[Development] RFC: Proposal for a semi-radical change in Qt APIs taking strings

Thu Oct 15 16:52:43 CEST 2015

Op 15-10-2015 om 14:52 schreef Konstantin Ritt:
>
>
> For everything but US-ASCII / Latin-1, UTF-8 isn't faster than UTF-16 
> (feel free to compare their complexity against UTF-32).
> And why "pure Chinese signs" again? Did you ever look into the 
> Unicode's Scripts.txt [1], for example? It clearly shows UTF-16 covers 
> [almost] all spoken languages, without any performance hits (in 
> compare to UTF-8), and all we have to pay is an extra byte per every 
> Base Latin character (in compare to UTF-8, again).
>
> [1] http://www.unicode.org/Public/8.0.0/ucd/Scripts.txt
>
"All we have to pay"? Isn't that quite a significant cost, if your every 
other byte in your data is going to be null? Doesn't that impact cache 
lines? Doesn't that impact how many characters you can stuff into a 
string with SSO (as planned for Qt6?) and thus when you need to start 
allocating? I would certainly think that there is an impact on things 
like XML parsing speed. But true enough, that is without measuring that.

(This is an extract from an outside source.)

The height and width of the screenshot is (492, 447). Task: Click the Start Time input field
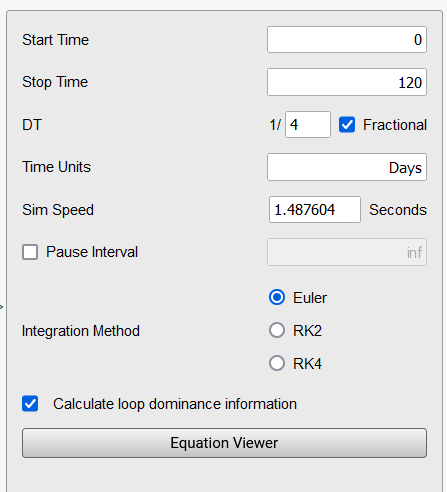click(347, 40)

I also think it should be the default for saving QStrings to files. Many 
years ago, I was writing with an application on a very constrained 
mobile device dealing with maps. Converting the map format to use UTF8 
instead of UTF16 for its contained strings (which were many) caused a 
very significant reduction of file size (impacting the map area the 
users could take with them on the road) and loading speed (impacting UX 
very positively).

André